#### Your instructions
The records below hold a stretch from the line with "This screenshot has width=1802, height=865." through the line with "Open the Chrome three-dot menu"; return exactly those lines, ends included, and nothing more.

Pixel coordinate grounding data
────────────────────────────────────────

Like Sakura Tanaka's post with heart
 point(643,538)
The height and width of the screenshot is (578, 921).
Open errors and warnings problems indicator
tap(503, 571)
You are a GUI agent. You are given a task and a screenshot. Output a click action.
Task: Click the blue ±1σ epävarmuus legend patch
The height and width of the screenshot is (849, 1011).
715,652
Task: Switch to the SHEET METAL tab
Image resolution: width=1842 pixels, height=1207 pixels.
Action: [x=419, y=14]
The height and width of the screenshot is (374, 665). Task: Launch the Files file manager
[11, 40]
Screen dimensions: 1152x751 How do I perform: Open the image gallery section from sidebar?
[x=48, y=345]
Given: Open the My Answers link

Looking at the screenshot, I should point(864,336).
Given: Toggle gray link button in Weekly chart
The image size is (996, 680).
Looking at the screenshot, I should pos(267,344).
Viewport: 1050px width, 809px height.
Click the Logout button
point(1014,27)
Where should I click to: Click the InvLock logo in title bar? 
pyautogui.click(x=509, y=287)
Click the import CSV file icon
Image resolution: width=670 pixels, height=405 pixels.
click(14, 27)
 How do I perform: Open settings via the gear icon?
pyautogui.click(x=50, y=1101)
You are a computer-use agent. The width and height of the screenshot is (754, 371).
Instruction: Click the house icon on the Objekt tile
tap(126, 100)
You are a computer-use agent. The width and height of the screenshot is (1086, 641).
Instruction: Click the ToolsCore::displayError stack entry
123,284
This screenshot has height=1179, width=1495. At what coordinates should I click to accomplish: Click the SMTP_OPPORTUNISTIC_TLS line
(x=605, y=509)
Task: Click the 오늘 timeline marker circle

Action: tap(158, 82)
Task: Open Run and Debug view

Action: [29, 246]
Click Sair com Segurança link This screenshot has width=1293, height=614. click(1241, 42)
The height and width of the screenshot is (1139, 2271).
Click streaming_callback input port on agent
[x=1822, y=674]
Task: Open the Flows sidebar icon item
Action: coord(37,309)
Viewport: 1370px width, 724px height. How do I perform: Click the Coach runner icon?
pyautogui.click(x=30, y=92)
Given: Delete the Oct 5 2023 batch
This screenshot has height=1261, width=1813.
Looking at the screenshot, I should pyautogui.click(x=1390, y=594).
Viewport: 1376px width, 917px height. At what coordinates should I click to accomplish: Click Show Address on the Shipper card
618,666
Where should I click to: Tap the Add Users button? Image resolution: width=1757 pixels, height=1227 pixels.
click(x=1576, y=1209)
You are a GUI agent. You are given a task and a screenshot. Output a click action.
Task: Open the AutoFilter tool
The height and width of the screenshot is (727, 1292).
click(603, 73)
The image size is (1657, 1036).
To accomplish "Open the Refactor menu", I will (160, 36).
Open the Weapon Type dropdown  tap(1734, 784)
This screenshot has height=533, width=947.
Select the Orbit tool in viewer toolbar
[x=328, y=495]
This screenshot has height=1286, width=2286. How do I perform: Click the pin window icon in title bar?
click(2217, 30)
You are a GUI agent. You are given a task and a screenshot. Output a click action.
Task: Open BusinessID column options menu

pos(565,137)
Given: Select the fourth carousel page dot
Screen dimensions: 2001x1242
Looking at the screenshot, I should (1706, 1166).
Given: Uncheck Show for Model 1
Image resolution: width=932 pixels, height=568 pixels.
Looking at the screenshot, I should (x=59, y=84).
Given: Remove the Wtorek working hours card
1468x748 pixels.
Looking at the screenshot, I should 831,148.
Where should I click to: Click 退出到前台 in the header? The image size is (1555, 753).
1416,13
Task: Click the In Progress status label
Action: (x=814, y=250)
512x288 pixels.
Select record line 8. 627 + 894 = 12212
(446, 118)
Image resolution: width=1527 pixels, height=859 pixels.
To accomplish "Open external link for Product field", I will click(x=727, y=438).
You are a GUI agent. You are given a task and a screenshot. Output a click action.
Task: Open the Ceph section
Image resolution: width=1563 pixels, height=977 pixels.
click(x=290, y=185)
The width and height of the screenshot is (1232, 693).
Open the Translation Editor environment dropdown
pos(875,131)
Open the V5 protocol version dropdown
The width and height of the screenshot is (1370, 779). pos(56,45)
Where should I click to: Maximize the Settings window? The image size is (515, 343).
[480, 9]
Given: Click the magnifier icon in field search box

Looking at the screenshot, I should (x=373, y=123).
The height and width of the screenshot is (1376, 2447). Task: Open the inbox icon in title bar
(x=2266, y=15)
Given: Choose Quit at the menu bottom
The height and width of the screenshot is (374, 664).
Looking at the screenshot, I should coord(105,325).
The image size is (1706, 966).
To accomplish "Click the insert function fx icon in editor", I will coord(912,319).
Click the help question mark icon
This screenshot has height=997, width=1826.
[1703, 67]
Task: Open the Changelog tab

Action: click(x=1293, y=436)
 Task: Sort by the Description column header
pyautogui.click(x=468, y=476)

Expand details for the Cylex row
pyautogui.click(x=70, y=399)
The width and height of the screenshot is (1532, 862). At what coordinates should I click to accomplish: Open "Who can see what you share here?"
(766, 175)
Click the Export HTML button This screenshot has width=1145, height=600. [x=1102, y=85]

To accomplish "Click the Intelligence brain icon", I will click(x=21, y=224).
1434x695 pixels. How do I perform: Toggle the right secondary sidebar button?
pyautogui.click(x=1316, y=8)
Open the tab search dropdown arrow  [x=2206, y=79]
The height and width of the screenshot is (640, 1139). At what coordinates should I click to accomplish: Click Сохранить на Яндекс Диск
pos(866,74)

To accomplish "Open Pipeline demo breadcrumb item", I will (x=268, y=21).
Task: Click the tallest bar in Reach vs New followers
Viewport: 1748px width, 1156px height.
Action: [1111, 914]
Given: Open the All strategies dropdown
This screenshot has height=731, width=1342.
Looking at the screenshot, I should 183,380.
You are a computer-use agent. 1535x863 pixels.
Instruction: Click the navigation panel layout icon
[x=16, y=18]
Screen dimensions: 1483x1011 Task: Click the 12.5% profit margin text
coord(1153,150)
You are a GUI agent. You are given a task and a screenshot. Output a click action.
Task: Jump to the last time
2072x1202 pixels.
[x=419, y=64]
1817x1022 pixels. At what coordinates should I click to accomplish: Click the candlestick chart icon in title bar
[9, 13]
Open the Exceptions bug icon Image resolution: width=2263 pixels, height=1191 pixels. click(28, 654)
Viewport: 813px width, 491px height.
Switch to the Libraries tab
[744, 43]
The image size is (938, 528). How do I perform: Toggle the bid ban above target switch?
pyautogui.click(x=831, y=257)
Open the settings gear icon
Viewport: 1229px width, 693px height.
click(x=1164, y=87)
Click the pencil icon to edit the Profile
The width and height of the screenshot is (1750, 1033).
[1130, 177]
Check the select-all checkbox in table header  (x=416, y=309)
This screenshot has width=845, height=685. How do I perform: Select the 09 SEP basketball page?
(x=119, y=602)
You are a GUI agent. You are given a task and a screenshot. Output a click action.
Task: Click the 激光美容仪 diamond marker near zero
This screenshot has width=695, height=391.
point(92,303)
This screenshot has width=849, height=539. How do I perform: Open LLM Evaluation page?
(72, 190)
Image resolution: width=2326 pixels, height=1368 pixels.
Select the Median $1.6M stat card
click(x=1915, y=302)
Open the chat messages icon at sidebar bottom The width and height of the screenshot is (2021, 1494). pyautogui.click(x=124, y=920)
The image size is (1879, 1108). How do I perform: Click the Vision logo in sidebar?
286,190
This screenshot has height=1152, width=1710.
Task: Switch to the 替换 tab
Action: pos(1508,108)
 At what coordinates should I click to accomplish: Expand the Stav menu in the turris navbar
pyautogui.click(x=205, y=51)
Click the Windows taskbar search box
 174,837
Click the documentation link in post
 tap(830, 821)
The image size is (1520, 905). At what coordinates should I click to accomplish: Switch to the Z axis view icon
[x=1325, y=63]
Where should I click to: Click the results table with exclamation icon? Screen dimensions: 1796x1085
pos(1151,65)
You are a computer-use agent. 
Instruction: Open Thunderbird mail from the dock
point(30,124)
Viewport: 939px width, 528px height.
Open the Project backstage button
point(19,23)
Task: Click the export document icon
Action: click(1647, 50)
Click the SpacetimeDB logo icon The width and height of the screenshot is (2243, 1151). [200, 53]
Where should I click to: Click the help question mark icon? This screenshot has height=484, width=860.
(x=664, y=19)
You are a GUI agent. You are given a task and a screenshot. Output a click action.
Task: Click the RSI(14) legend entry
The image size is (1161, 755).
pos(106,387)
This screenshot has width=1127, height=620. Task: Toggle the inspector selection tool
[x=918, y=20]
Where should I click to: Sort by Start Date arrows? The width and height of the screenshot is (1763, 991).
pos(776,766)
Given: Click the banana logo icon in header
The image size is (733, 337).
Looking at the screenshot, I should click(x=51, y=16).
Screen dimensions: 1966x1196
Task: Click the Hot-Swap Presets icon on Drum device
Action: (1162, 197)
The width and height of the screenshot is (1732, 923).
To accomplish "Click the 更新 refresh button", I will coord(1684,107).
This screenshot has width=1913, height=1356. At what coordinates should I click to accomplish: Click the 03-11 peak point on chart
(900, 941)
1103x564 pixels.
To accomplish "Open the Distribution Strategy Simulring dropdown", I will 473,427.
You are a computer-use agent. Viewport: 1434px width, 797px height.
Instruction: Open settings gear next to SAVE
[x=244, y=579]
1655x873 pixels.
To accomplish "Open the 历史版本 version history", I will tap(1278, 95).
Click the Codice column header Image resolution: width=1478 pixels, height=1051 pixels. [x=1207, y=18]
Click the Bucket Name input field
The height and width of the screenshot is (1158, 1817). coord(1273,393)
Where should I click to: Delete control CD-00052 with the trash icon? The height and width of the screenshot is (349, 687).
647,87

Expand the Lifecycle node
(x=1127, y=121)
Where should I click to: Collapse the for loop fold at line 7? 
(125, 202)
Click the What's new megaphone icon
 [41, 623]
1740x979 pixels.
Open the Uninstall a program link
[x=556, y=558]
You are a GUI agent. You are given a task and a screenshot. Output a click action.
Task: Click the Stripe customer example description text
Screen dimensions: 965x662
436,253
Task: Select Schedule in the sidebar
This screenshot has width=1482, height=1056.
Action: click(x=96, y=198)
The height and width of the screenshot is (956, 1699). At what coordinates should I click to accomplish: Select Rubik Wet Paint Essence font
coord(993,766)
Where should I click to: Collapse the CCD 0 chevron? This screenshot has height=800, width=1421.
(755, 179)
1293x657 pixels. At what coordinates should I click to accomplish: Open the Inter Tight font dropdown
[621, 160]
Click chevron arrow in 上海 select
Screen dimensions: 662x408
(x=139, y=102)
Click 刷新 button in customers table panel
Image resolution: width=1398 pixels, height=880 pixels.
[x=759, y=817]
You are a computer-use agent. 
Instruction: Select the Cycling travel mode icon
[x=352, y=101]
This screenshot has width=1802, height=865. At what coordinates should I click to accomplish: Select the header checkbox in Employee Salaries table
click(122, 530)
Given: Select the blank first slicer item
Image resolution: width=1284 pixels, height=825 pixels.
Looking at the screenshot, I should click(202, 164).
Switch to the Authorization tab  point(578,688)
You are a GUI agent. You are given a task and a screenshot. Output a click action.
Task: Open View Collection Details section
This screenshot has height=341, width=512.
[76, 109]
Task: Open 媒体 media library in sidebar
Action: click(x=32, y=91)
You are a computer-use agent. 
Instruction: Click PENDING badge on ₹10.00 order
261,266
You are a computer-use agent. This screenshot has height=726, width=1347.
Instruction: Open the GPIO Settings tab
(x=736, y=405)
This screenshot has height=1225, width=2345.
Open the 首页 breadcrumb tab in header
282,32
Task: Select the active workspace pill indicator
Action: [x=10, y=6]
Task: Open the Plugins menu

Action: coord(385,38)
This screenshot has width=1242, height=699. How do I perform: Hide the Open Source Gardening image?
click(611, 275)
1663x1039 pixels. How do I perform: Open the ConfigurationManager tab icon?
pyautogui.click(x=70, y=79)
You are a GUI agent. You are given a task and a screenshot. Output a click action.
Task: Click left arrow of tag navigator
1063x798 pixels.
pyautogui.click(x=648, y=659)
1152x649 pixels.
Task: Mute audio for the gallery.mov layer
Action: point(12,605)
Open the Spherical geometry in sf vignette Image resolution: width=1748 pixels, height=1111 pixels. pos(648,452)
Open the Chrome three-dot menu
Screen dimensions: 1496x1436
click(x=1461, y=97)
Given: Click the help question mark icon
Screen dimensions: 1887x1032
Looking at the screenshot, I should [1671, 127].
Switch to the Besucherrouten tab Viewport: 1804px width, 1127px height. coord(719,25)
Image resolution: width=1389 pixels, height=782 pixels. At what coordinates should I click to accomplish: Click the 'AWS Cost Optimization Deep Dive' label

────────────────────────────────────────

#### Written answer
This screenshot has width=1802, height=865. At what coordinates should I click to accomplish: Select the header checkbox in Employee Salaries table
click(122, 530)
Given: Select the blank first slicer item
Image resolution: width=1284 pixels, height=825 pixels.
Looking at the screenshot, I should click(202, 164).
Switch to the Authorization tab  point(578,688)
You are a GUI agent. You are given a task and a screenshot. Output a click action.
Task: Open View Collection Details section
This screenshot has height=341, width=512.
[76, 109]
Task: Open 媒体 media library in sidebar
Action: click(x=32, y=91)
You are a computer-use agent. 
Instruction: Click PENDING badge on ₹10.00 order
261,266
You are a computer-use agent. This screenshot has height=726, width=1347.
Instruction: Open the GPIO Settings tab
(x=736, y=405)
This screenshot has height=1225, width=2345.
Open the 首页 breadcrumb tab in header
282,32
Task: Select the active workspace pill indicator
Action: [x=10, y=6]
Task: Open the Plugins menu

Action: coord(385,38)
This screenshot has width=1242, height=699. How do I perform: Hide the Open Source Gardening image?
click(611, 275)
1663x1039 pixels. How do I perform: Open the ConfigurationManager tab icon?
pyautogui.click(x=70, y=79)
You are a GUI agent. You are given a task and a screenshot. Output a click action.
Task: Click left arrow of tag navigator
1063x798 pixels.
pyautogui.click(x=648, y=659)
1152x649 pixels.
Task: Mute audio for the gallery.mov layer
Action: point(12,605)
Open the Spherical geometry in sf vignette Image resolution: width=1748 pixels, height=1111 pixels. pos(648,452)
Open the Chrome three-dot menu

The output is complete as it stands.